Rhetoric | The Polarization of America

Why Our Country Desperately Needs a Credible Third Political Party, Now!

During this 2016 election year, given the disappointing choices thrown up by America’s stultified, self-satisfied and fanatical  two-party system,  it’s obvious to the man and woman on the street that something is terribly wrong.  Recent media interviews with grass-roots Americans back this up.

Many interviewees  say, with resentment, that they are being forced to choose the lesser of two evils, expressing an intention to cross political lines to make such a choice.  Their self-perceived civic duty to vote is driving them to hold their noses and vote for the other party’s candidate.

Others, apparently so appalled by the products from both of this year’s political conventions, say they won’t vote at all.  Any choice they might make would be equally bad, and they don’t want to feel responsible later.  These particular citizens have entirely washed their hands of a process which, at one time, represented everything  good about democracies in general and America in particular.  They are abandoning the process that many of their ancestors spilled blood to preserve.

For some two hundred years from its advent, our two party system actually got things done by give-and-take, by compromise, and by participants usually being committed to the common good, above personal gain.  In these forty years since our Bicentennial celebration things have taken a bad turn.

How did America’s political process, once a civilized way of reconciling competing needs and avoiding violence, devolve into the childish schoolyard squabble we see today?  Pathetically, this infantile state of pseudo-war rages over some vital, life-and-death issues which impact not only our own future but the world’s future as well.  Yes, the world’s future. There is no escaping the reality of America’s dominant position on Earth both militarily and economically.

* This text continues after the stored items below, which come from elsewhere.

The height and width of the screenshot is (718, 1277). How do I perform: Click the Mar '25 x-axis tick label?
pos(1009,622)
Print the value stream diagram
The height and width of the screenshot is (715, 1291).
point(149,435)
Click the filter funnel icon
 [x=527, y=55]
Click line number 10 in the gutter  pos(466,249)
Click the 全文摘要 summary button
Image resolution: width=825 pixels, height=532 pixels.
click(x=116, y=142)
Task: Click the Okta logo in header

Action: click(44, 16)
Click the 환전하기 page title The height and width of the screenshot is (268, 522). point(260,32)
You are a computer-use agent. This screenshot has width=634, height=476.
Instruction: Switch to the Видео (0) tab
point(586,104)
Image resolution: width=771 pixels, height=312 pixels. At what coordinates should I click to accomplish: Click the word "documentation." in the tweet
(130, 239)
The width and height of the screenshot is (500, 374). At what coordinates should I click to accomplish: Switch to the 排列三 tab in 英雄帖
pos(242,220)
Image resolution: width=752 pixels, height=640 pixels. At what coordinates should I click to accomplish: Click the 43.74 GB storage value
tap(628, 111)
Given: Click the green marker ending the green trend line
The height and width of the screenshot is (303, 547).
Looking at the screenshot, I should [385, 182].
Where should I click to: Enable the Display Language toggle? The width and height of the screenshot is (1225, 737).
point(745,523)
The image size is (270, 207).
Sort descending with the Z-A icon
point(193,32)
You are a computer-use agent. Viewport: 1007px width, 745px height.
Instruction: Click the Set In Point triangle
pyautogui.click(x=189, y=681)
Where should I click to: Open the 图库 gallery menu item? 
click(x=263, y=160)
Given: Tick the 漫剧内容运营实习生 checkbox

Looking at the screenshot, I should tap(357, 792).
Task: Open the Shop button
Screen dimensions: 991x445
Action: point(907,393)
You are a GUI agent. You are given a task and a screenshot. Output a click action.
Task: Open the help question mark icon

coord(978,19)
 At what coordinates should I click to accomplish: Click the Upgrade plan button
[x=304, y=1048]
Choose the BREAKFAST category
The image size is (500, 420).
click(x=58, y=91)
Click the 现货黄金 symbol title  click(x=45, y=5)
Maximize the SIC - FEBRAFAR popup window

Would that we were also still relatively dominant morally, and still fulfilling our past role as  a positive argument in favor of the superiority of a civilized democratic political process.  Now,  our friends in other countries nervously ridicule us—at the same time, probably reluctantly wishing us well, since their immediate, collective future literally depends to some extent on our success. But how did we get to this state of seemingly irreconcilable political stalemate and a system that seems rigged on both sides, or worse—vaguely seeming to be rigged by something above both sides.  The system seems to be saying, “Here is what you get, like it or lump it.”

Does today’s  arguably depraved political state of affairs simply reflect our underlying culture?

Whether it’s the media’s  constant struggle for the scoop—to the point of  bending the facts,  ignoring the truth and even goading and taunting candidates in order to provoke visceral responses (and therefore good soundbites)—or the Millennial Generation’s obsession with violent, bloody video games, movies and evermore violent sports (such as cage fighting with bare fists) the culture seems to have driven this year’s votes in both parties’ primary elections.  These popular “video spectacles,” where all  things boil down to  a struggle between good and evil, tend to appeal to an electorate populated with immature individuals, some now only  having attained their 18th birthday, some chronologically older but not so much mentally so.

Maybe it doesn’t matter how we got here. Why cry over spilt milk?  Perhaps we should be thinking of a way to break up this black vs. white, good vs. evil syndrome.  As hinted in the above subtitle, one way to do this would be for someone to organize a third political party large enough to credibly challenge the other two. This could not be the occasional third party springing up to support one candidate, such as a Ross Perot.  It would have to be a party consciously and collaboratively created by selfless individuals, producing a platform offering a choice of a different flavor, one that thinking people would not reject out-of-hand but at least think about.  If you are out there, please heed.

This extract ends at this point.